» **Exercise aim**
Your copy should match the records exactly, except that no pictures appear in it.

[Record set — start]

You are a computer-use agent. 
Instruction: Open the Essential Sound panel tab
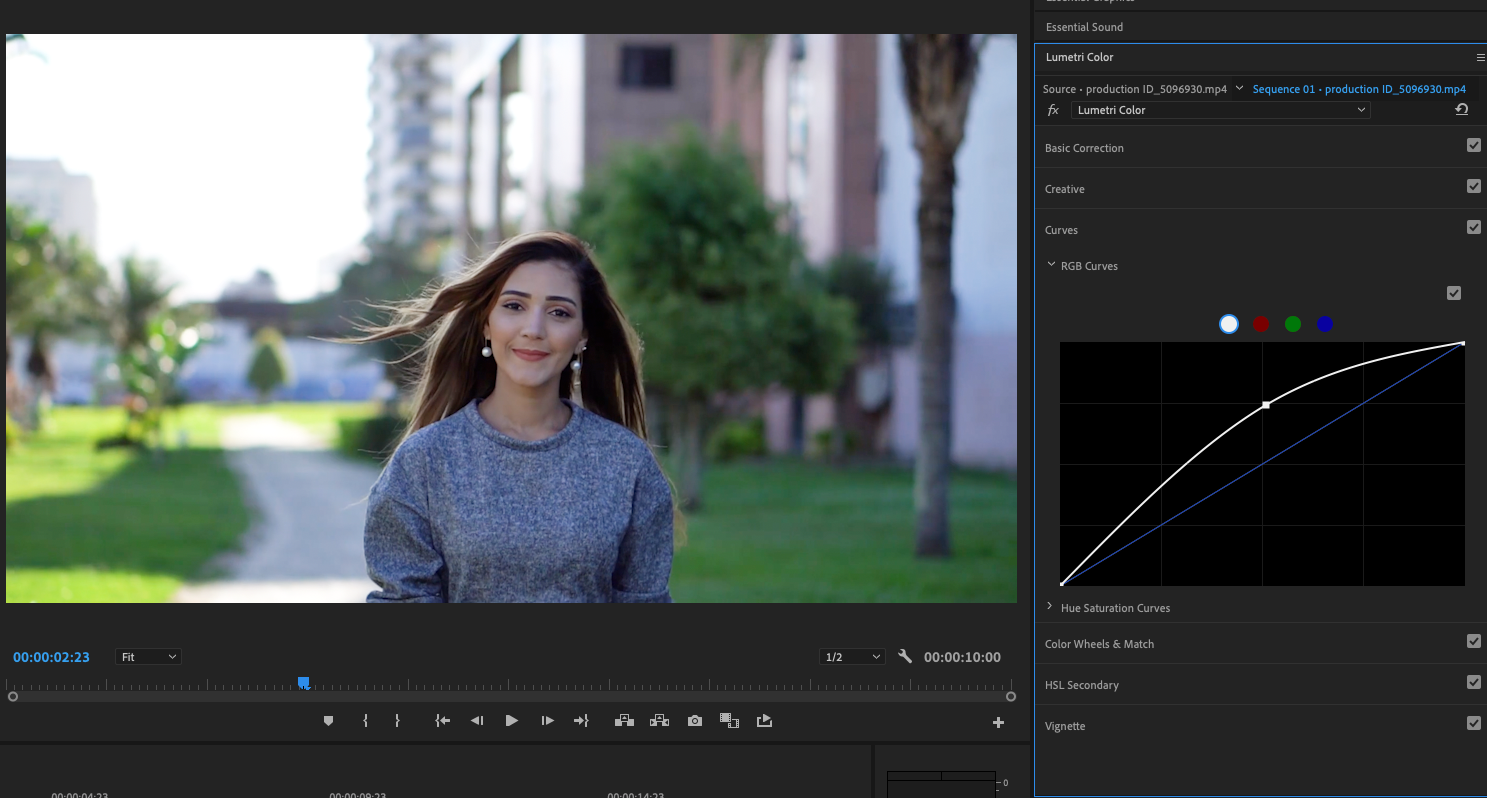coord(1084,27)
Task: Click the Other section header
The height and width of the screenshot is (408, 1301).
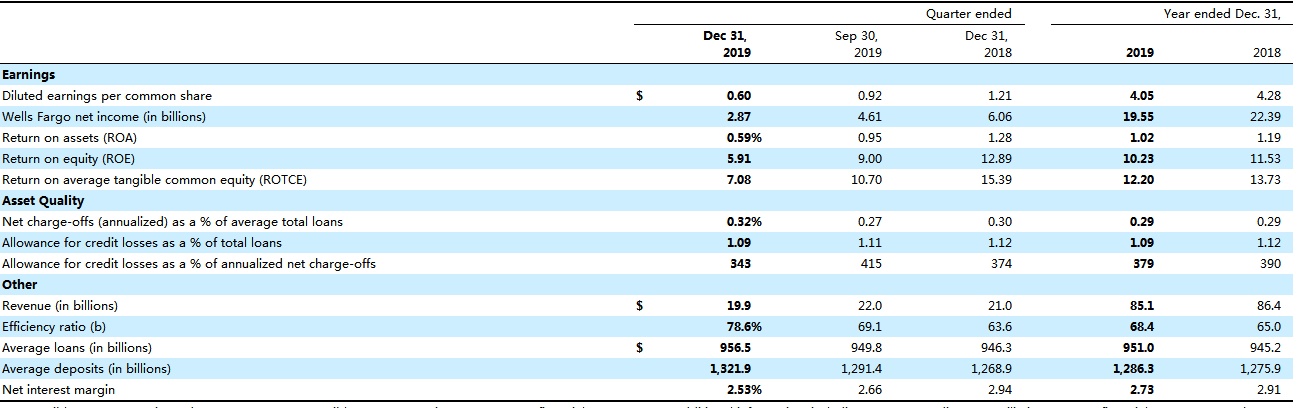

[Record set — finish]

» **Answer to the problem**
You are a computer-use agent. 
Instruction: Open the Essential Sound panel tab
coord(1084,27)
Task: Click the Other section header
The height and width of the screenshot is (408, 1301).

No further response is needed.